Guest Author - Sheri Ann Richerson
When planning a pond it is important to consider what you will choose to raise in your pond as well as what types of wildlife will come to your pond for food, water or shelter. Frogs are just one of the many possible visitors that may come to your pond. Frogs, which lay their eggs in water, are declining rapidly because of environmental threats such as pollution, destruction of wetlands and other habitats, non-native species introduction, and increased ultraviolet radiation.
Frogs need both aquatic and terrestrial habitats to survive. In the winter months, many tadpoles which have turned into frogs die. Frogs can freeze when a pond they are in freezes. It is important to put a pond de-icer into your pond and if possible keep the water moving so gas exchange can occur. Frogs also tend to bury themselves in the leaves, dirt and debris that has collected on the bottom of the pond so it is important to leave some of this in place if you clean your pond in the fall. If your pond is new and you want to provide a place for frogs to over winter, add some clean sand to the bottom of your pond. It is also a good idea to provide places for frogs to hide from predators the same way you would for fish.
During the winter months if you look at a frog its color will match the decaying leaves, will not respond to stimulation and it may look dead even though it is still alive. It is best to not remove or disturb any frog during this time unless they are floating upside down or fungus is growing on the frog.

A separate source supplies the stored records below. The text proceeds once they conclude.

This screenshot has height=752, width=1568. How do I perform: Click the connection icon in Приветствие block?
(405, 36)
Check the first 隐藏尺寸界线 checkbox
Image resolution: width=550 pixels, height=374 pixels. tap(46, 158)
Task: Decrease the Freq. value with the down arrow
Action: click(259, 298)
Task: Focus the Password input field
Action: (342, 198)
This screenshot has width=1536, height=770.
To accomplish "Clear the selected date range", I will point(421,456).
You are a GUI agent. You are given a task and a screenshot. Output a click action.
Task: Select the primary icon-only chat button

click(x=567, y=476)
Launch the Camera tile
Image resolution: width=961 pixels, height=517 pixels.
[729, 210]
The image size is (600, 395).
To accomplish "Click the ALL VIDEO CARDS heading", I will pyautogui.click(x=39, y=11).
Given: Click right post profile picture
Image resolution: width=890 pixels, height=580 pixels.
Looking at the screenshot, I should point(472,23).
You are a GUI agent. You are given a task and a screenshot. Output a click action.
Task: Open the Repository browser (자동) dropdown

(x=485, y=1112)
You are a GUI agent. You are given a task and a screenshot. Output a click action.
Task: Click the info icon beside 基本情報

Once you have set up your pond and noticed that some frogs have taken up residence, there is one more thing you can do to make a difference, get involved! Programs such as Frogwatch USA need volunteers. The process is simple and you will be helping scientists conserve amphibians. Simply go to the Frogwatch USA page, http://www.nwf.org/frogwatchUSA/ and sign up. You will be given a packet of information about frogs and how to document the frogs that come to your pond. Once you have this documentation you will be asked to report it. You will find links to sites that show photos of frogs that live in your area. There are also links that help you identify frogs by sound.
If your pond is already set up, there is a good chance that you already have amphibians living there. If not, when you do create your pond, donít forget the frogs!